However, the prior art has the following problems:

in the prior art, in actual situations, the corresponding definitions of the same English abbreviations in different technical fields are different, and the factors are not considered in the prior art, so that the meaning recognition of the dictionary pen to English abbreviations is inaccurate.

Disclosure of Invention

In order to solve the above problems, the present invention provides a method for quickly collecting auxiliary information of a dictionary pen, comprising:

step S1, setting a plurality of auxiliary databases, wherein each auxiliary database is used for storing abbreviated vocabularies in different technical fields and paraphrasing vocabularies associated with the abbreviated vocabularies;

step S2, obtaining a text recognition result of the dictionary pen, judging the technical field of the text recognition result based on the text recognition result, wherein,

matching each vocabulary in the text recognition result with special vocabularies in a plurality of field databases, calculating the matching coincidence degree of the text recognition result and the databases in different fields based on the matching result, acquiring the field databases matched with the text recognition result based on the sorting of the matching coincidence degree, and determining the technical field corresponding to the field databases as the technical field to which the text recognition result belongs;

step S3, recognizing whether feature words appear in a text recognition result, determining an auxiliary database to be called based on the technical field of the text recognition result, and judging the paraphrase words of the feature words based on the content in the auxiliary database;

step S4, outputting the paraphrase vocabulary corresponding to the text recognition result, comprising,

identifying the paraphrase vocabulary of the non-characteristic vocabulary and outputting the paraphrase vocabulary;

and outputting the paraphrase vocabulary of the feature vocabulary identified in the step S3.

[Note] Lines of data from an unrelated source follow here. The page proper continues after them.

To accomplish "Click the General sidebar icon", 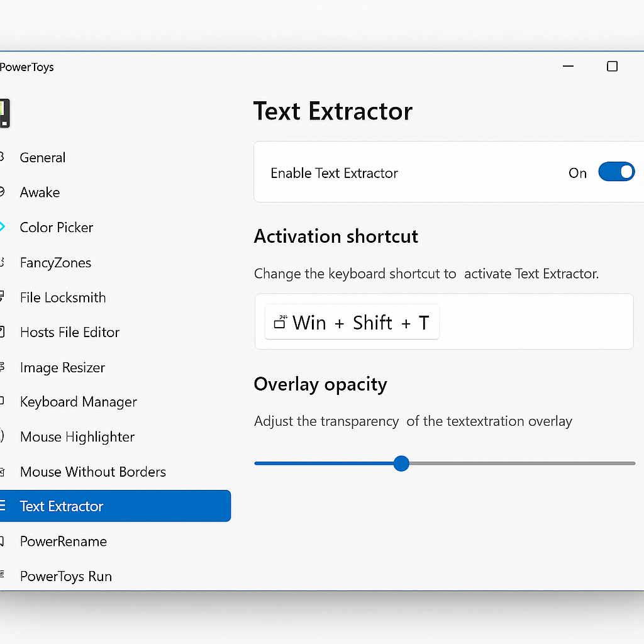I will click(3, 157).
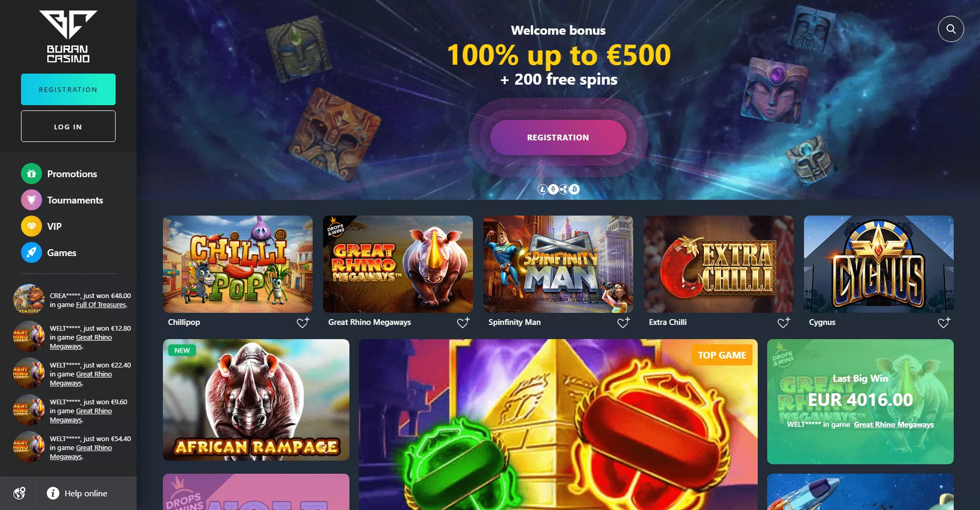
Task: Toggle the favorite heart for Cygnus
Action: [x=944, y=322]
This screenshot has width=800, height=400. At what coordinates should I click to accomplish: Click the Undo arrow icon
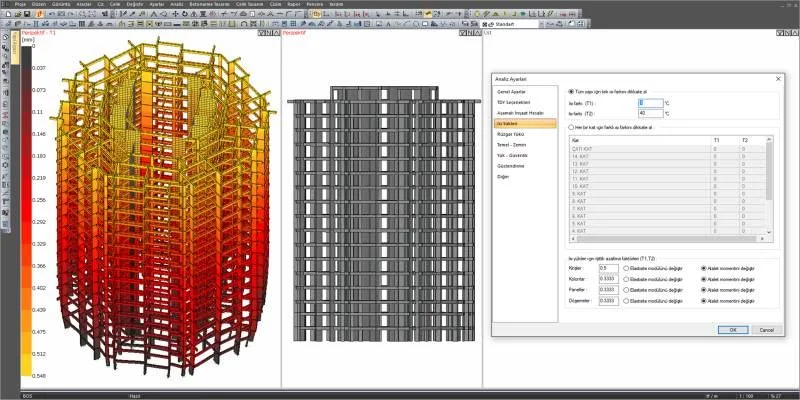pos(52,14)
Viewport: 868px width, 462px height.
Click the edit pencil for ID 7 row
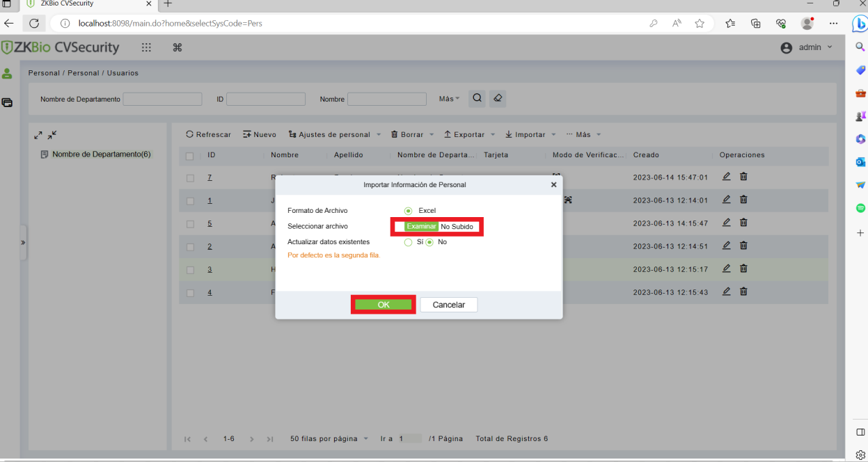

Further, in the step S2, each of the domain databases is pre-constructed, and the construction process of each domain database includes,

step S21, crawling text data of a public document database in a single technical field;

step S22, word segmentation processing is carried out on each text data to obtain a plurality of words, and a sample word database is constructed;

step S23, repeating the step S21 and the step S22 to obtain sample vocabulary databases in a plurality of technical fields, determining common vocabulary in each sample vocabulary database, wherein,

calculating the occurrence probability of the vocabulary in a sample vocabulary database, and determining the vocabulary as a public vocabulary under the preset vocabulary comparison condition;

the comparison condition of the preset vocabulary is that the vocabulary appears in each sample vocabulary database, and the occurrence probability is higher than a preset vocabulary probability threshold;

and step S24, screening out public words in the sample word database to obtain a field database.

Further, in the step S2, a matching coincidence degree between the text recognition result and the databases in different fields is determined, wherein,

calculating the matching coincidence degree of the text recognition result and the domain database according to the formula (1),

in the formula (1), N represents the number of words in the text recognition result, and Ne represents the number of words in the text recognition result that match the proprietary words in the domain database.

Further, in the step S2, each vocabulary in the text recognition result is matched with the private vocabulary in the plurality of domain databases, wherein,

and if the single vocabulary is the same as the special vocabulary in the domain database, judging that the vocabulary is matched with the special vocabulary.

Further, in the step S2, a domain database matched with the text recognition result is obtained based on the ranking result, wherein,

and arranging the text recognition results and the matching coincidence degrees of the databases in a descending order, and selecting the domain database corresponding to the maximum matching coincidence degree as the domain database matched with the text recognition results.

Further, in the step S3, whether a feature word appears in the text recognition result is recognized, wherein,

comparing the vocabulary in the text recognition result with the complete English vocabulary in the standard dictionary database, and judging the vocabulary as the characteristic vocabulary if the complete English vocabulary which is the same as the vocabulary does not exist in the standard dictionary database.

Further, the standard dictionary database stores a plurality of complete English vocabulary and paraphrase vocabulary associated with the English vocabulary.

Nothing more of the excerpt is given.